SOURCE MATERIAL:

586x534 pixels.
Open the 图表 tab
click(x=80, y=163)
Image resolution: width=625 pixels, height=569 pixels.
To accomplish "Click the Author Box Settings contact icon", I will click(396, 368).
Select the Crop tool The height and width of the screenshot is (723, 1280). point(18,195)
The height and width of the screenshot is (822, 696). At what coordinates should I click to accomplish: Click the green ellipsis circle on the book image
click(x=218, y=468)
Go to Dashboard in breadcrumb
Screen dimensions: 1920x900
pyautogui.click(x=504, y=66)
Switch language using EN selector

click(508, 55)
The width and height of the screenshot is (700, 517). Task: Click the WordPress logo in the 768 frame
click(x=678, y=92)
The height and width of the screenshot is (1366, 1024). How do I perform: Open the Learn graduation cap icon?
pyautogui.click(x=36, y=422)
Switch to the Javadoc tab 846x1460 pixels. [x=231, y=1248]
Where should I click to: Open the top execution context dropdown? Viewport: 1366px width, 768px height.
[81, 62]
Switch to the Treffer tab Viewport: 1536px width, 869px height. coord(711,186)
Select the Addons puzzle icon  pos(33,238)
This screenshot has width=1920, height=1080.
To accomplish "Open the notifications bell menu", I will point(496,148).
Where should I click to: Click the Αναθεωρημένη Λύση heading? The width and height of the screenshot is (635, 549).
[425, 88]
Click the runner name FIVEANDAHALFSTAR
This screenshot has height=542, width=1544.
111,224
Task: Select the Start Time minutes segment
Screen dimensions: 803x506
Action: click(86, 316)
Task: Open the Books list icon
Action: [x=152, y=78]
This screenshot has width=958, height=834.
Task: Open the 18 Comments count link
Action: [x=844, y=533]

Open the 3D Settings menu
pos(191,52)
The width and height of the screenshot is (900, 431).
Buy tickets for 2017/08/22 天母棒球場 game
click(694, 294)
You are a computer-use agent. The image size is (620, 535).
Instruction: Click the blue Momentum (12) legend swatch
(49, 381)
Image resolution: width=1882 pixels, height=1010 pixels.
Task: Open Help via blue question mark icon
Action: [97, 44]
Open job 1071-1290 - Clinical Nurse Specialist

GOAL OF THE EXERCISE: Copy out each record from above, exactly.

ANSWER AREA:
586x534 pixels.
Open the 图表 tab
click(x=80, y=163)
Image resolution: width=625 pixels, height=569 pixels.
To accomplish "Click the Author Box Settings contact icon", I will click(396, 368).
Select the Crop tool The height and width of the screenshot is (723, 1280). point(18,195)
The height and width of the screenshot is (822, 696). At what coordinates should I click to accomplish: Click the green ellipsis circle on the book image
click(x=218, y=468)
Go to Dashboard in breadcrumb
Screen dimensions: 1920x900
pyautogui.click(x=504, y=66)
Switch language using EN selector

click(508, 55)
The width and height of the screenshot is (700, 517). Task: Click the WordPress logo in the 768 frame
click(x=678, y=92)
The height and width of the screenshot is (1366, 1024). How do I perform: Open the Learn graduation cap icon?
pyautogui.click(x=36, y=422)
Switch to the Javadoc tab 846x1460 pixels. [x=231, y=1248]
Where should I click to: Open the top execution context dropdown? Viewport: 1366px width, 768px height.
[81, 62]
Switch to the Treffer tab Viewport: 1536px width, 869px height. coord(711,186)
Select the Addons puzzle icon  pos(33,238)
This screenshot has width=1920, height=1080.
To accomplish "Open the notifications bell menu", I will point(496,148).
Where should I click to: Click the Αναθεωρημένη Λύση heading? The width and height of the screenshot is (635, 549).
[425, 88]
Click the runner name FIVEANDAHALFSTAR
This screenshot has height=542, width=1544.
111,224
Task: Select the Start Time minutes segment
Screen dimensions: 803x506
Action: click(86, 316)
Task: Open the Books list icon
Action: [x=152, y=78]
This screenshot has width=958, height=834.
Task: Open the 18 Comments count link
Action: [x=844, y=533]

Open the 3D Settings menu
pos(191,52)
The width and height of the screenshot is (900, 431).
Buy tickets for 2017/08/22 天母棒球場 game
click(694, 294)
You are a computer-use agent. The image size is (620, 535).
Instruction: Click the blue Momentum (12) legend swatch
(49, 381)
Image resolution: width=1882 pixels, height=1010 pixels.
Task: Open Help via blue question mark icon
Action: [97, 44]
Open job 1071-1290 - Clinical Nurse Specialist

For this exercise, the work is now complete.